# [What to do]
Without including any pictures, return the records below exactly as written.

── Records for this task

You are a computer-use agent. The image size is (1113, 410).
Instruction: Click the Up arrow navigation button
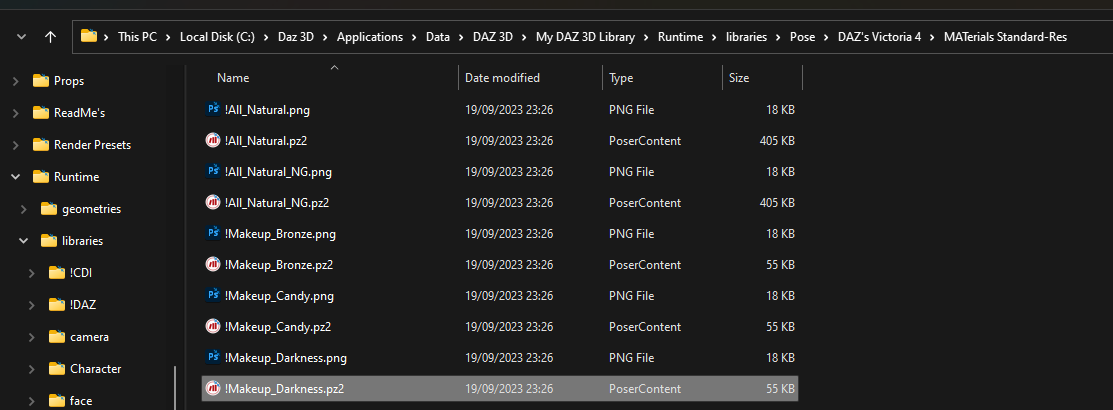coord(51,37)
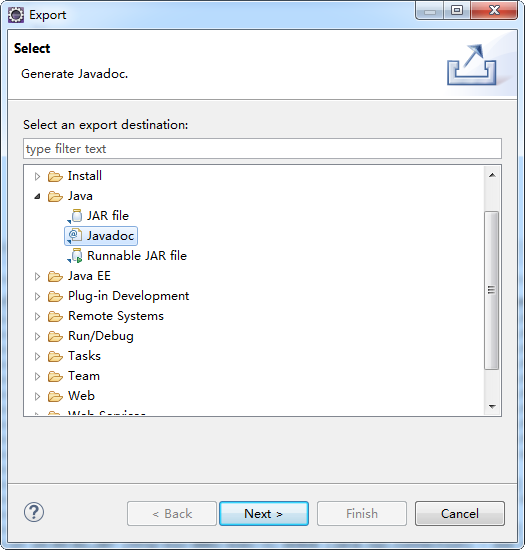The width and height of the screenshot is (525, 550).
Task: Expand the Team category arrow
Action: pyautogui.click(x=37, y=376)
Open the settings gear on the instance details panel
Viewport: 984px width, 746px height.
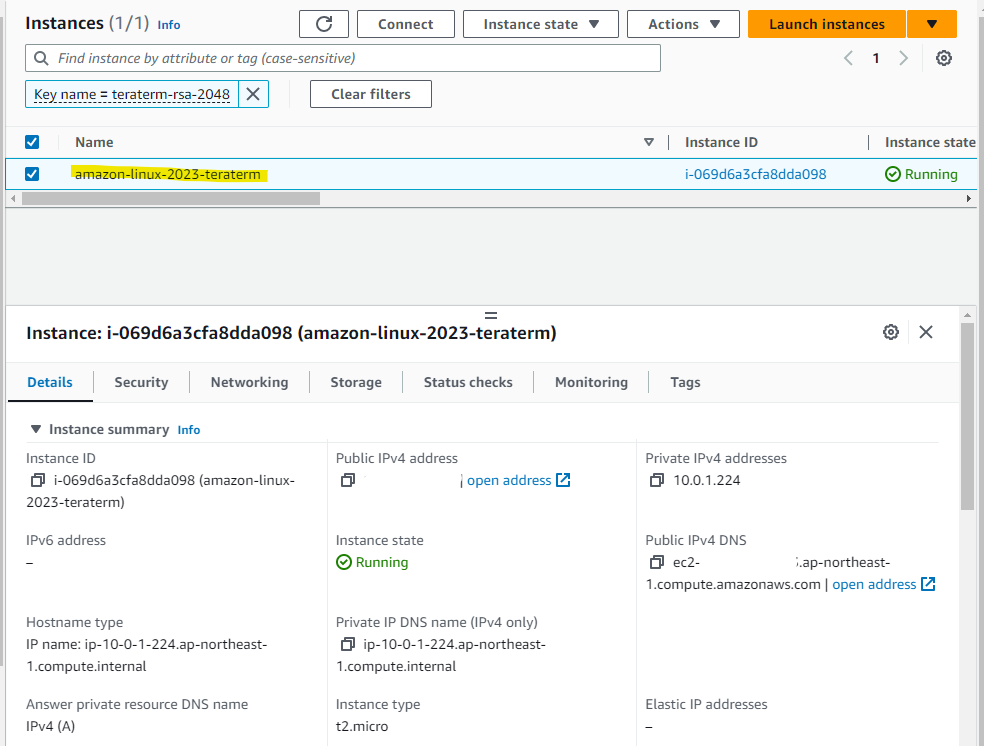coord(890,331)
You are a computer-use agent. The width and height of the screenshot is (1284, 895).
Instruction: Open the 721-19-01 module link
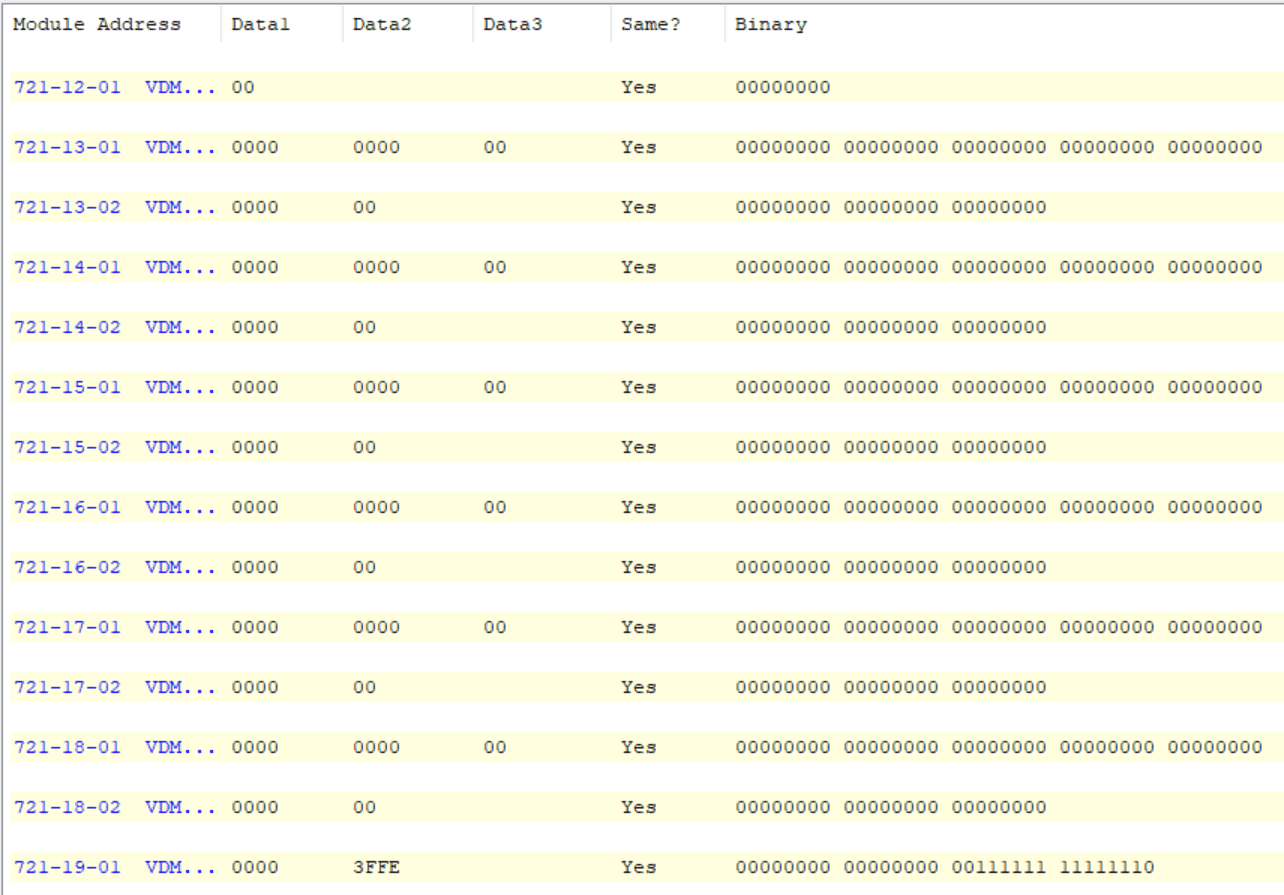click(67, 867)
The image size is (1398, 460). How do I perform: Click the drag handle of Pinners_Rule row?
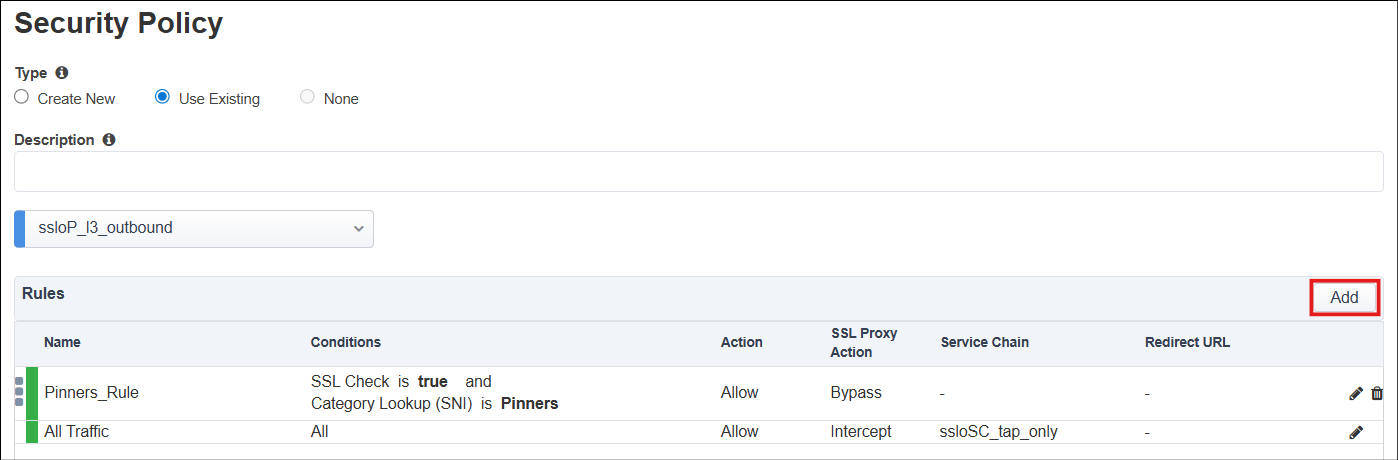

────

# [Final answer]
You are a computer-use agent. The image size is (1113, 410).
Instruction: Click the Up arrow navigation button
coord(51,37)
The width and height of the screenshot is (525, 550).
Task: Expand the Team category arrow
Action: pyautogui.click(x=37, y=376)
Open the settings gear on the instance details panel
Viewport: 984px width, 746px height.
coord(890,331)
You are a computer-use agent. The width and height of the screenshot is (1284, 895).
Instruction: Open the 721-19-01 module link
click(67, 867)
The image size is (1398, 460). How do I perform: Click the drag handle of Pinners_Rule row?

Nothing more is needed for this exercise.